Social Distancing.jpg

This current phrase has a different aura to someone of my age.  Of course I am following the dictates of contemporary usage by wearing a face mask the few times I venture out of my home, while also trying to maintain a six foot space between myself and others as much as possible.  But there is a subtle change going on here that is more than a reaction to a virus.

One of my earliest memories is of being taught how to greet people.  Upon being introduced one was to look the other person in the eye, and then put out one’s hand for a handshake.  It was important that the handshake be firm but not too firm.  The ultimate horror, I was told, was to shake with a hand that resembled a limp fish.  I can remember bravely sticking out my hand to an unknown adult, conscious of trying to be part of the grownup world.  Now we are told that this time honored way of greeting each other needs to be done away with, and we need to find another more germ free method of greeting our fellow humans.  I have to admit that to me bumping elbows just looks awkward, and while a Namaste from someone in a sari looks gracious, I feel a little ridiculous doing it in a pair of jeans.  I think perhaps I will settle for a friendly nod of the head.  But more than a custom will be gone when the handshake becomes a thing of the past, but also a way of connecting with others. 

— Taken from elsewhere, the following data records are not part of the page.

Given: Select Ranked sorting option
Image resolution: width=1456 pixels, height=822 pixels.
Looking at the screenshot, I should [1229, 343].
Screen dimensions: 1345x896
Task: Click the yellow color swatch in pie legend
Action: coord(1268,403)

I was also taught the power of a smile.  If someone, particularly an adult, smiled at me I was to return that smile or I would look self-centered and spoiled.  But now I am in a mask and not only is my breath not cascading onto others, I cannot connect to them with a smile.  I had an awkward moment the other day while trying to pass someone on the sidewalk as we both tried to keep a suitable social distance.  I smiled to show my humor at this clumsy moment, but realized quickly that my smile was hidden by a mask.  I do not know the other person’s reaction either as his mouth was also covered.  We were truly distanced by more than six feet. 

I think of all the auditoriums I have sat in for the last seven decades watching one youth performance after another.  Part of the pleasure in watching one’s own progeny perform is to interact with other parents and share their pride in their offspring.  If we are seated many seats away from each other this pleasure will be gone, and it will be only about our own family and not the community as a whole. 

If social distancing is to become the norm, I think all of us will have to be careful we do not distance ourselves from society as a whole.  As the rules change, let us hope we can all find a way to connect with each other in this unknown new world into which we are entering.